Arrange the lines from the start through the line containing "Looking at the" as a two-column CSV with the columns input and output. Give one row per answer, with the preceding text in input and the answer in output, each in a quoted field with line breaks turned into spaces and the pictures left out.
-- START OF ENTRIES SHOWN --
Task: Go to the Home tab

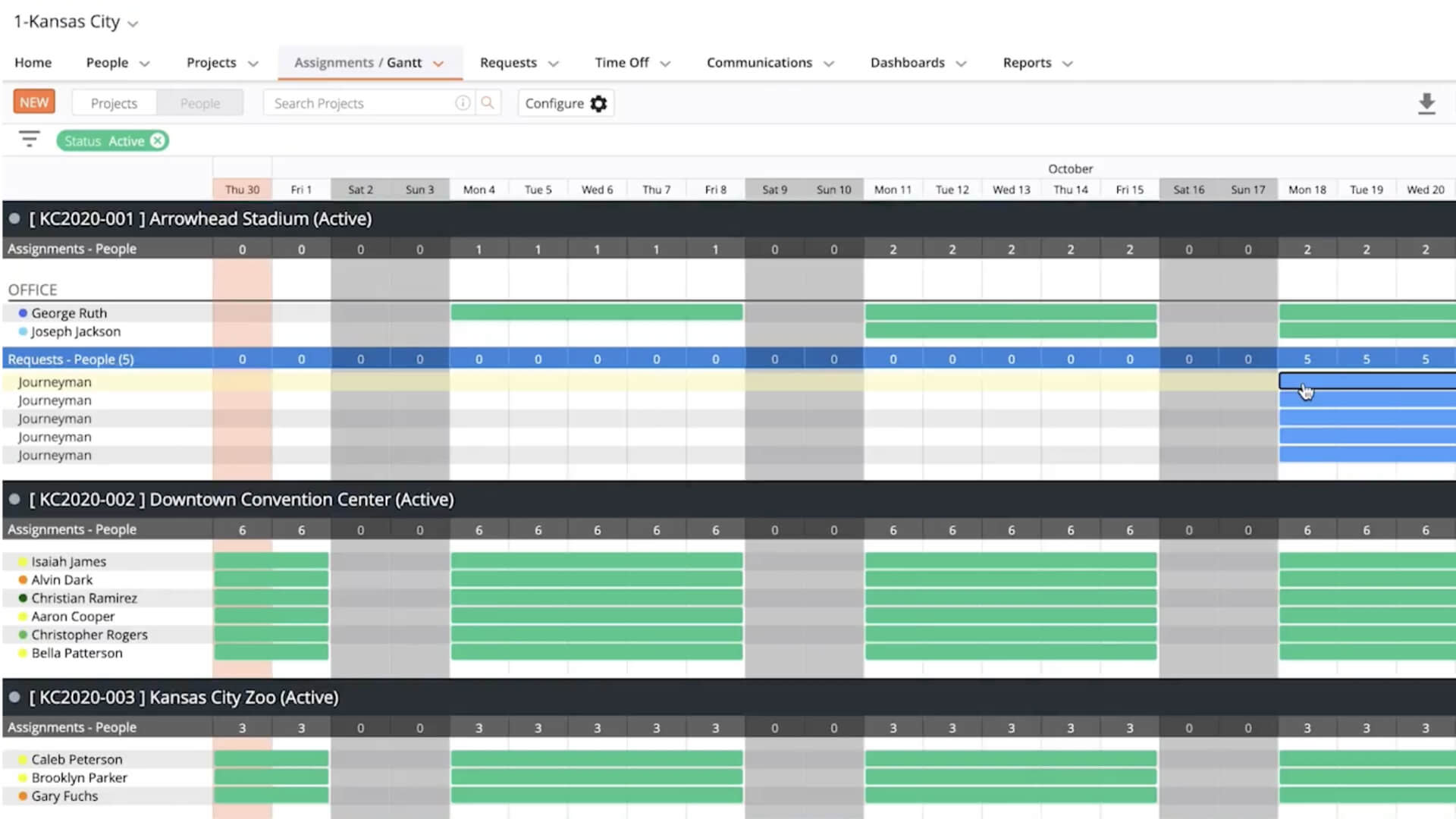Action: pyautogui.click(x=33, y=63)
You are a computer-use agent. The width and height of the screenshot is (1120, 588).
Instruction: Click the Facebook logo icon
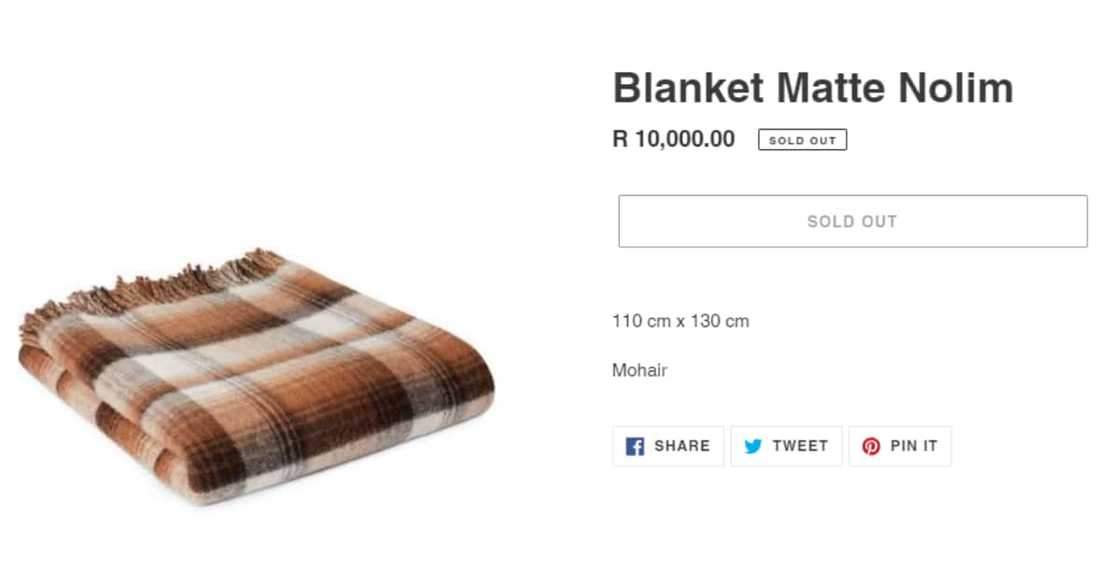(635, 446)
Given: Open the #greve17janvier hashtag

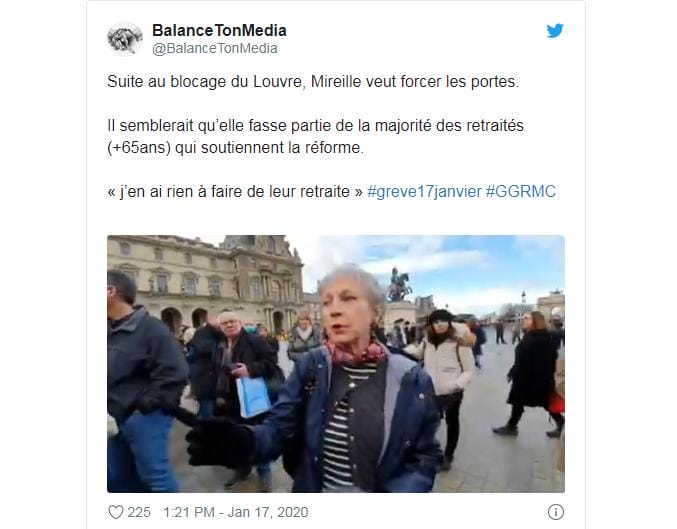Looking at the screenshot, I should pos(424,191).
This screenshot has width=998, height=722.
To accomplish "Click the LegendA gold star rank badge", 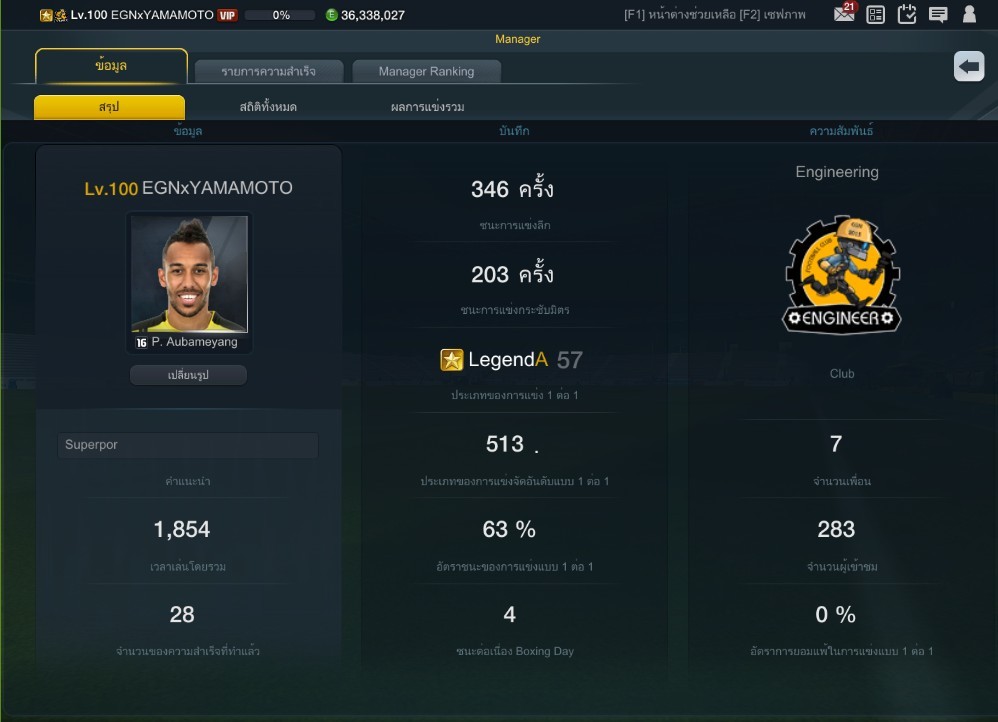I will tap(451, 360).
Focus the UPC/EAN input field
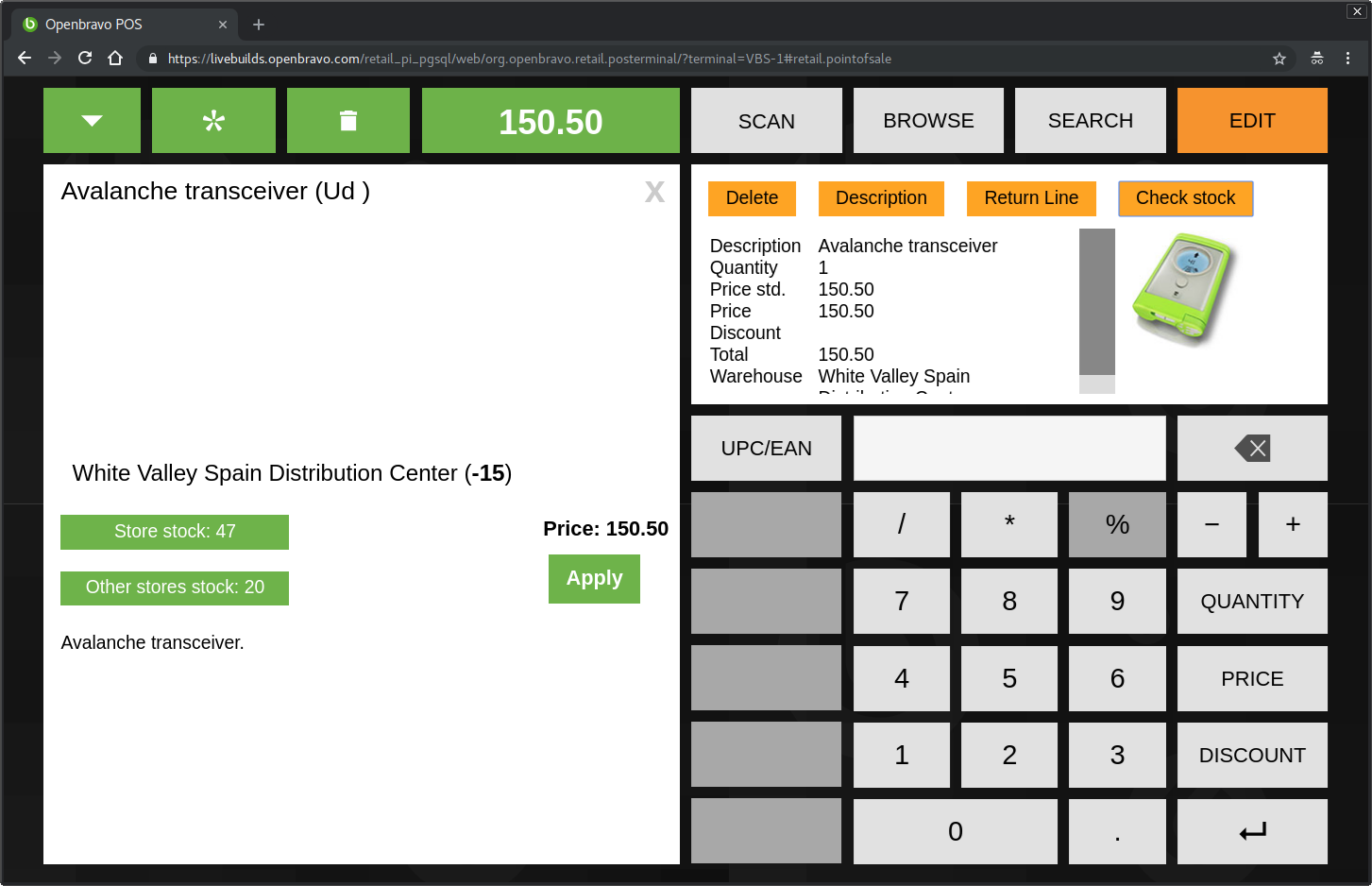The height and width of the screenshot is (886, 1372). click(1008, 449)
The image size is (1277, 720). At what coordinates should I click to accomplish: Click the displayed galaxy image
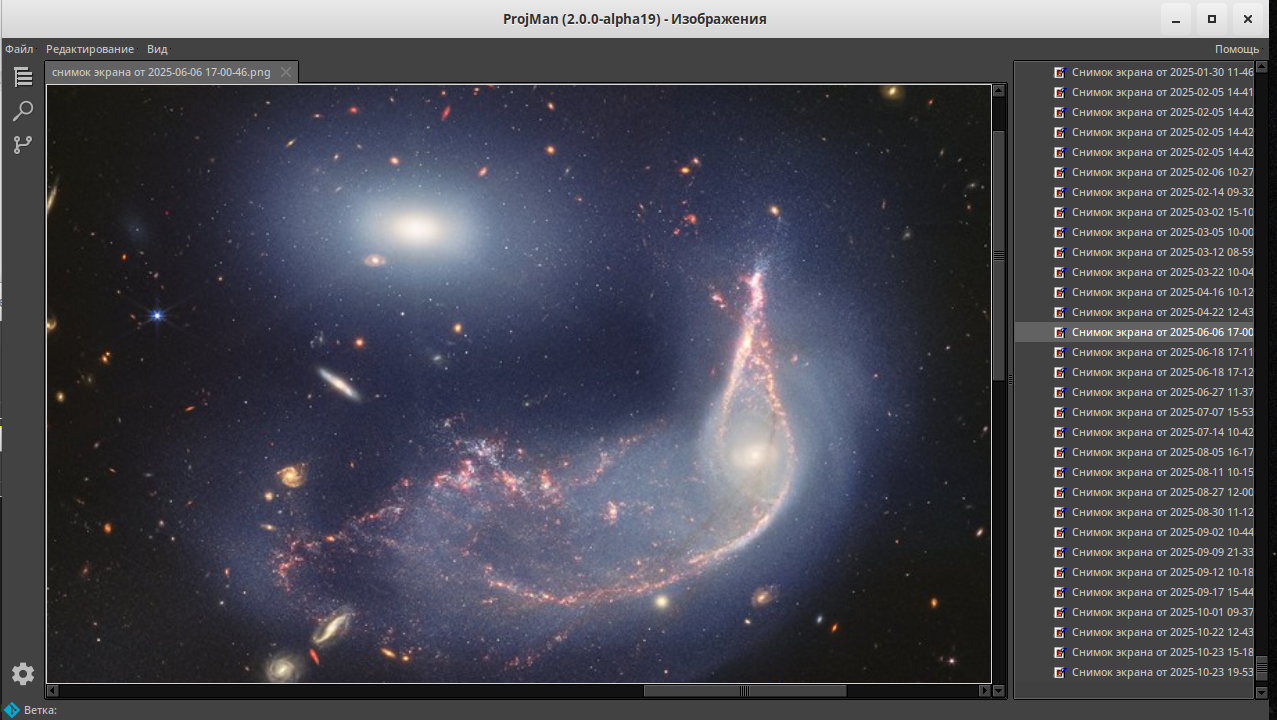pos(520,385)
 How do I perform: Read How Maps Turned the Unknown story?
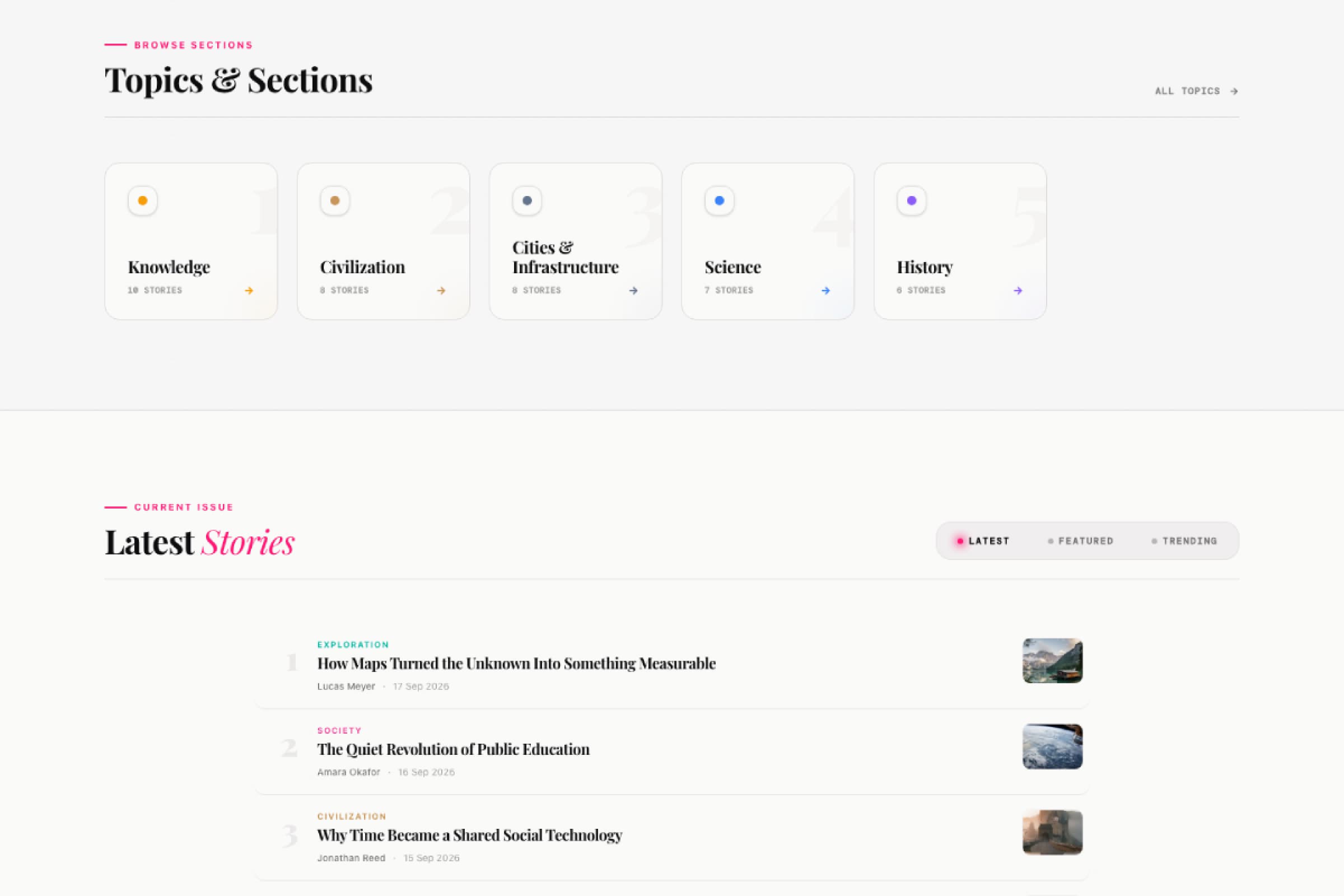point(516,664)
-- END OF ENTRIES SHOWN --
### [FINISHED EXERCISE]
input,output
"Task: Go to the Home tab","Action: pyautogui.click(x=33, y=63)"
"You are a computer-use agent. The width and height of the screenshot is (1120, 588). Instruction: Click the Facebook logo icon","(635, 446)"
"Given: Open the #greve17janvier hashtag","Looking at the screenshot, I should pos(424,191)."